4.12 Het voorgaande leidt tot de slotsom dat het CAK [eiseres] terecht geen compensatie heeft toegekend, omdat [eiseres] in 2006 wel, maar in 2007 niet behoorde te zijn ingedeeld in een relevante FKG. Daarom zal de rechtbank bepalen dat de rechtsgevolgen van het bestreden besluit in stand zullen blijven.
4.13 Ten overvloedde overweegt de rechtbank nog het volgende. Het is zeer wel mogelijk dat een persoon die door zijn behandelaars als "chronisch ziek" wordt beschouwd en dagelijks medicijnen slikt, niet in aanmerking komt voor compensatie, omdat de medicijnen die hij slikt geen werkzame stoffen bevatten die aanleiding geven voor indeling in een FKG of omdat aan hem in de jaren 2006 of 2007 voor zijn aandoening(en) niet meer dan 180 standaard dagdoseringen zijn afgeleverd van een werkzame stof die aanleiding geeft voor indeling in een FKG. Dit is inherent aan de door de wetgever gekozen afbakening van de groep van personen die recht heeft op compensatie.
Proceskosten
5. De rechtbank ziet geen aanleiding voor een proceskostenveroordeling.
Beslissing
De rechtbank:
- verklaart het beroep gegrond;
- vernietigt het bestreden besluit;
- bepaalt dat de rechtsgevolgen van het vernietigde besluit in stand blijven;
- bepaalt dat het CAK het betaalde griffierecht van € 41,00 aan [eiseres] vergoedt.
Aldus gegeven door mr.
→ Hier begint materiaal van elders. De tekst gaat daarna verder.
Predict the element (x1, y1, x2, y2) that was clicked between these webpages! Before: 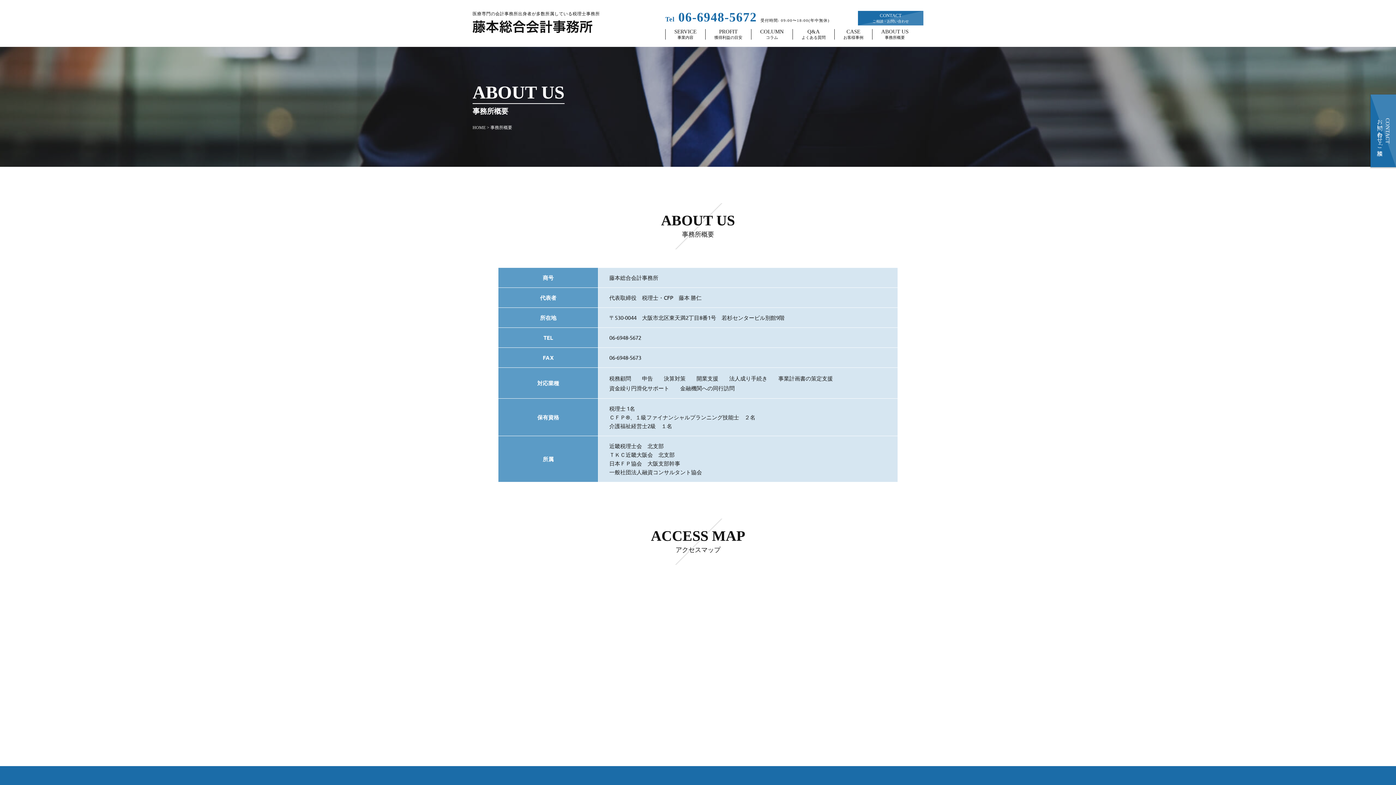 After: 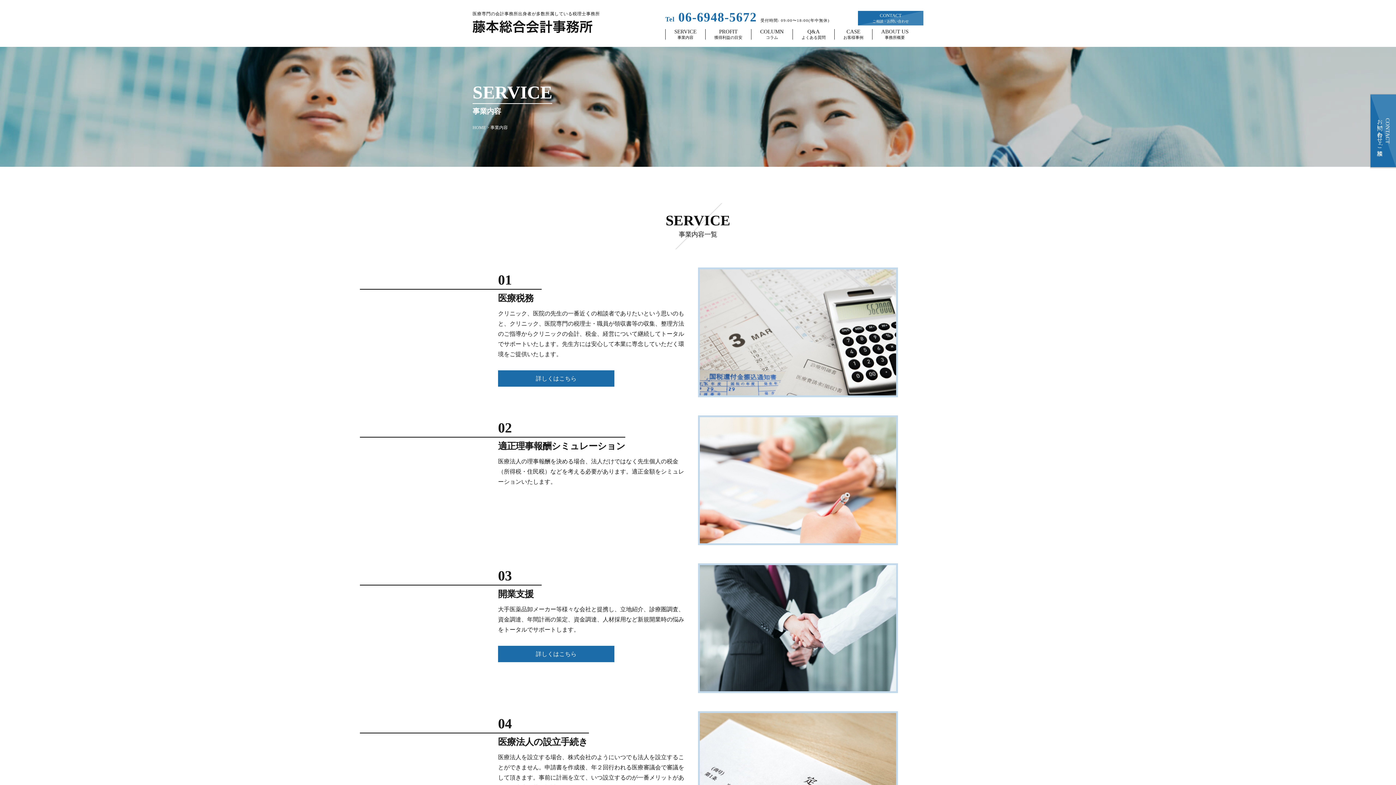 Action: bbox: (665, 29, 705, 39) label: SERVICE
事業内容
E. de Witt, rechter, in tegenwoordigheid van mr. F.F. van Emst als griffier. De beslissing is uitgesproken in het openbaar op 15 maart 2010.
w.g. E. de Witt
w.g. F.F. van Emst
Rechtsmiddel
Tegen deze uitspraak staat voor partijen het rechtsmiddel hoger beroep open. Gelijke bevoegdheid komt toe aan andere belanghebbenden, behoudens het bepaalde in artikel 6:13 gelezen in samenhang met artikel 6:24 van de Awb.
Indien u daarvan gebruik wenst te maken dient u binnen zes weken na de dag van verzending van de uitspraak een brief (beroepschrift) alsmede een afschrift van deze uitspraak te zenden aan:
de Centrale Raad van Beroep
Postbus 16002
3500 DA Utrecht
In het beroepschrift vermeldt u waarom u de uitspraak niet juist vindt.